(Passage shown)

I HAVE found it very distressing that in recent weeks there have been so many letters in The Hunts Post criticising or blaming Hinchingbrooke Hospital.
I have lived in this area for over 40 years. All my three boys have received care and been successfully treated at the hospital. I have attended both routinely and at the A&E unit. My wife receives regular treatment for an incurable condition, yet the hospital always has managed to prevent her condition worsening. Both my parents have spent time in the hospital.
From a family experience I have only one criticism, when my mother was admitted to a ward for the elderly, the ward was noticeably short of nurses/carers to provide her needs.
But, do hospitals have an unlimited budget? No, so we have to accept that in some cases the "service" is not entirely ideal.
Sometimes things go wrong, as at everybody else's place of work. Is it realistic to expect hospitals not to have their failures, when they occur so frequently in all other walks of life?
Can we reasonably expect that doctor's and nurses never make mistakes? How many people do you know who are "perfect" all the time at work?

(End Passage shown)
(Listed entries)

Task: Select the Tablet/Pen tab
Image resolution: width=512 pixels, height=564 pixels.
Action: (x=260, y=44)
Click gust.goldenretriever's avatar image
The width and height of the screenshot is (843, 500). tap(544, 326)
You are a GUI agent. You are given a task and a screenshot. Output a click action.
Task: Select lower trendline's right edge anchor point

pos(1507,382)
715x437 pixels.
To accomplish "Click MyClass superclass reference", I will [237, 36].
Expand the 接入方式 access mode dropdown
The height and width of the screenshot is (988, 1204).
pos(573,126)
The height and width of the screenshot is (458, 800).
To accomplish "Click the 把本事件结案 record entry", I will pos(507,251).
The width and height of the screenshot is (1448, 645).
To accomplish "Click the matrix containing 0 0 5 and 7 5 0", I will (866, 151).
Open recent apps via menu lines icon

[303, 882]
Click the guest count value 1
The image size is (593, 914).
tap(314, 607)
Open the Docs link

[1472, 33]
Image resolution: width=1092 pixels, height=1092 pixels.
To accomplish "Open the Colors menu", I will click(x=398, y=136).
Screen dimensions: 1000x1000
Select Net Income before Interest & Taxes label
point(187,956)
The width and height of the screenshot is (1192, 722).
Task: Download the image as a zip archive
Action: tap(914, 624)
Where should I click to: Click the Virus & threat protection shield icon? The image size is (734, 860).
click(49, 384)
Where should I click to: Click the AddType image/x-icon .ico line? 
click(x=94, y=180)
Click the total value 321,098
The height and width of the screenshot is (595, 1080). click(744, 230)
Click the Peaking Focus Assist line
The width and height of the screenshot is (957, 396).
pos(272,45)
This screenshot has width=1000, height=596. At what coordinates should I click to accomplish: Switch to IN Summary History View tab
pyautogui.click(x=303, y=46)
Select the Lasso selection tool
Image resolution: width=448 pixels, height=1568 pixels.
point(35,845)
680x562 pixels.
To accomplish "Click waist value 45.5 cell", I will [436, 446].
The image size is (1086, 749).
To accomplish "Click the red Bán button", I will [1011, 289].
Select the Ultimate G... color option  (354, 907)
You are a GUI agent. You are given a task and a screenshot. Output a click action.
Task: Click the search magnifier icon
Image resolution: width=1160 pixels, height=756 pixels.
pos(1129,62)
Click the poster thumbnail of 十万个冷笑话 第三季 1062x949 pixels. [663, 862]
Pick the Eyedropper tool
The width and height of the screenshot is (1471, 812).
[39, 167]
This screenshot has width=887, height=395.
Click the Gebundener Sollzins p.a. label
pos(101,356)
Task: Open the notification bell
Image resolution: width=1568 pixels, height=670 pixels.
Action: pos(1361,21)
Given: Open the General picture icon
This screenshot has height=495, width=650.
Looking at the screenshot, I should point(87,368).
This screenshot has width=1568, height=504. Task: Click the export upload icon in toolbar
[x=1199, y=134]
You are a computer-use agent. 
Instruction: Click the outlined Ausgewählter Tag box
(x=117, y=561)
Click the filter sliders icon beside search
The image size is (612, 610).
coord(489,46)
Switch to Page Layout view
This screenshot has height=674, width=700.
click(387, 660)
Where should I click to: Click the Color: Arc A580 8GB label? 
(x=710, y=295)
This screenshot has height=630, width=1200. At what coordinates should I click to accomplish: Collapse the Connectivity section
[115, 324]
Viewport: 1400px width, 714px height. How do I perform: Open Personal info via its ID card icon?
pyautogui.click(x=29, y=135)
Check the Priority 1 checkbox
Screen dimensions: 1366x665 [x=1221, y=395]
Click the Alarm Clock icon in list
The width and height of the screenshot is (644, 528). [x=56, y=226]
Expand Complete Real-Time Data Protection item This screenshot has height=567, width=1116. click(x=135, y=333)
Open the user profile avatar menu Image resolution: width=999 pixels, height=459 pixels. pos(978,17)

(End Listed entries)

To do ::
(1) In the letter defending Hinchingbrooke Hospital, what was the writer's one criticism from family experience?
(2) Transcribe the portion of the letter defending Hinchingbrooke Hospital starting at "From a family" and ending at "walks of life?".
(3) Pick up the letter defending Hinchingbrooke Hospital after its final sentence and continue it.

Responses in order ::
(1) When the writer's mother was admitted to a ward for the elderly, the ward was noticeably short of nurses/carers to provide her needs.

(2)
From a family experience I have only one criticism, when my mother was admitted to a ward for the elderly, the ward was noticeably short of nurses/carers to provide her needs.
But, do hospitals have an unlimited budget? No, so we have to accept that in some cases the "service" is not entirely ideal.
Sometimes things go wrong, as at everybody else's place of work. Is it realistic to expect hospitals not to have their failures, when they occur so frequently in all other walks of life?

(3)
Yes, I can understand the sadness and frustration people feel when a "loved one" dies or fails to improve following a hospital visit. However, we need to be in the real world.
By far the majority of people who have attended hospital later fully recover. Hospitals are there to serve us all and I am absolutely sure that the staff at Hinchingbrooke Hospital are professional, work hard and do the best they can to treat their patients with both dignity and respect.
My final comment is, medical treatment is not an exact science and never will be, so don't take our hospitals for granted, we should just be grateful that we have one of our own nearby.